All I want for Christmas is a a little more global literacy
A WHILE back, before a huge and hideous abscess morphed my already challenged face into the pumpkin-like apparition it is now, I was listening to the BBC World Service and heard a British education official say the country's so-called National Curriculum was a load of rubbish.
Many teachers had been saying the same thing since this twaddle was introduced several years ago. Now the word was it had to be dumped because it was loading up a whole generation with useless knowledge compressions.
The National Curriculum underpinned Margaret Thatcher's ambition of creating a peppy generation of capitalist readers - for a high-tech, look-smart, be-smart 21st-century Britain.
Under this bold plan, everyone would be computer-literature and be smart enough to be in smart company and go to smart places. People would say 'Super!' and 'Excellent' a lot.

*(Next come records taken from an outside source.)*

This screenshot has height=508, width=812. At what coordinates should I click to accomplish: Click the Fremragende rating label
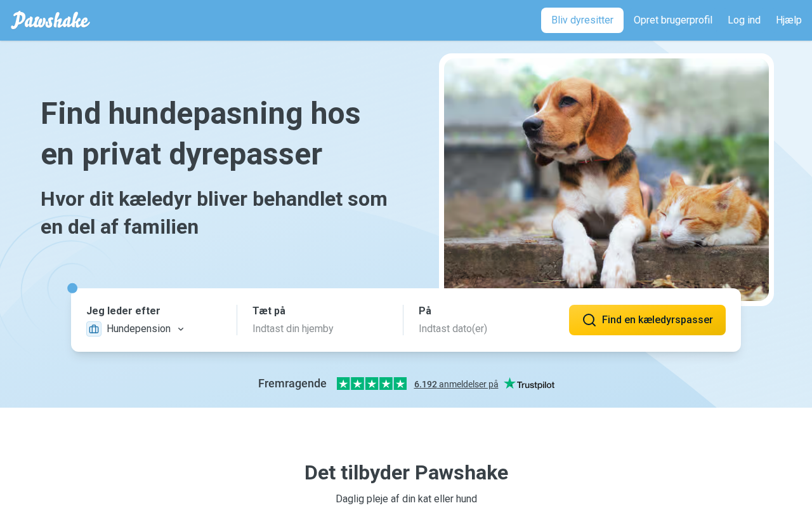[292, 384]
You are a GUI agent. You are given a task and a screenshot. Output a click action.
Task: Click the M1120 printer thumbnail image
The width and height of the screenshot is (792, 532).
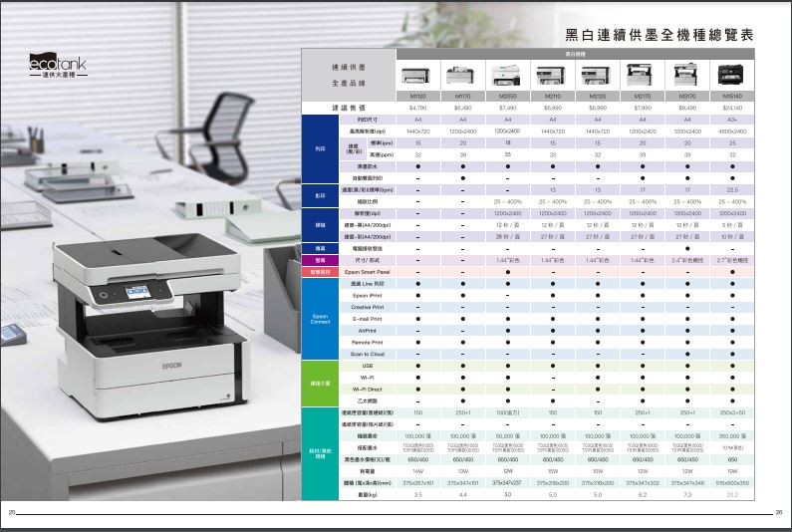418,74
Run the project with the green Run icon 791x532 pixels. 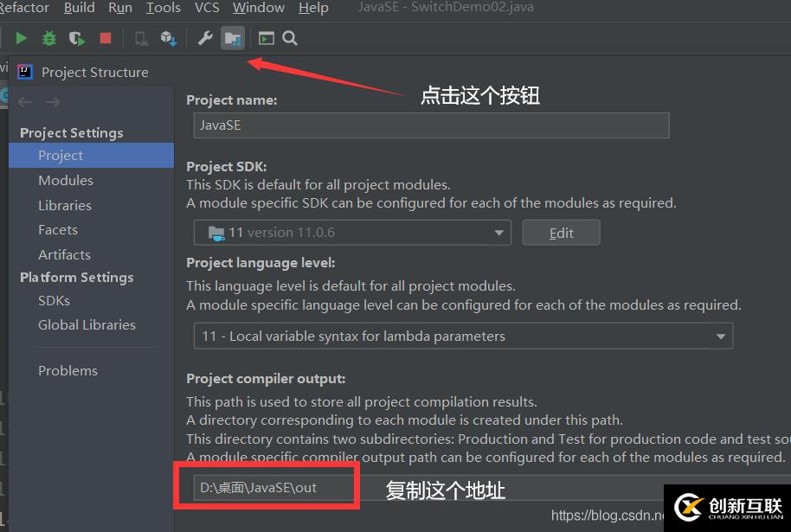point(21,38)
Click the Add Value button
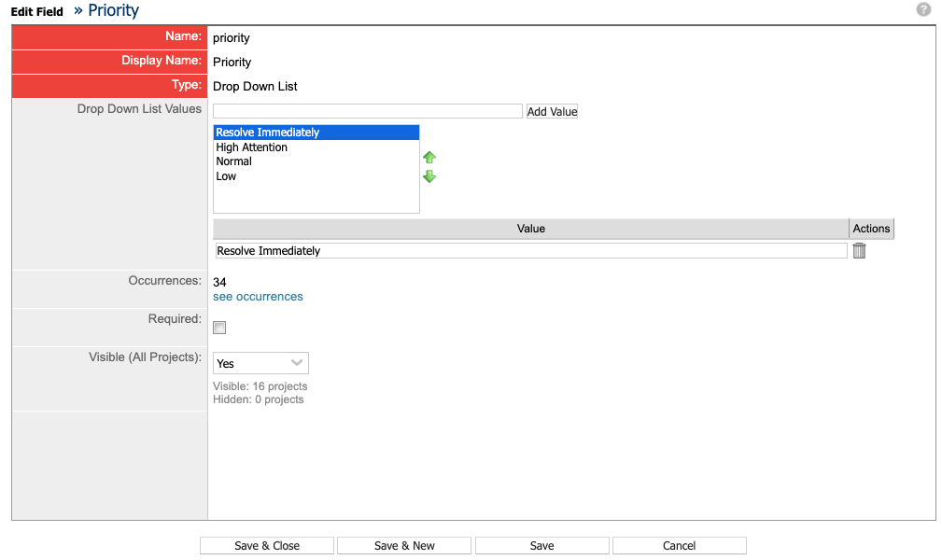The height and width of the screenshot is (560, 942). tap(552, 111)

The intellectual elite of the future would not be Oxbridge dons - who do not know Warp from iambic pentameter anyway - but mesmerising fund managers who could whiz about in real-time.
By the time the National Curriculum arrived in Hong Kong, it seemed to dissolve books. Textbooks were replaced by worksheets arranged around topics that had beginnings and ends. They were distributed in digestible portions and, as the next portion was being digested, the last portion was being jettisoned.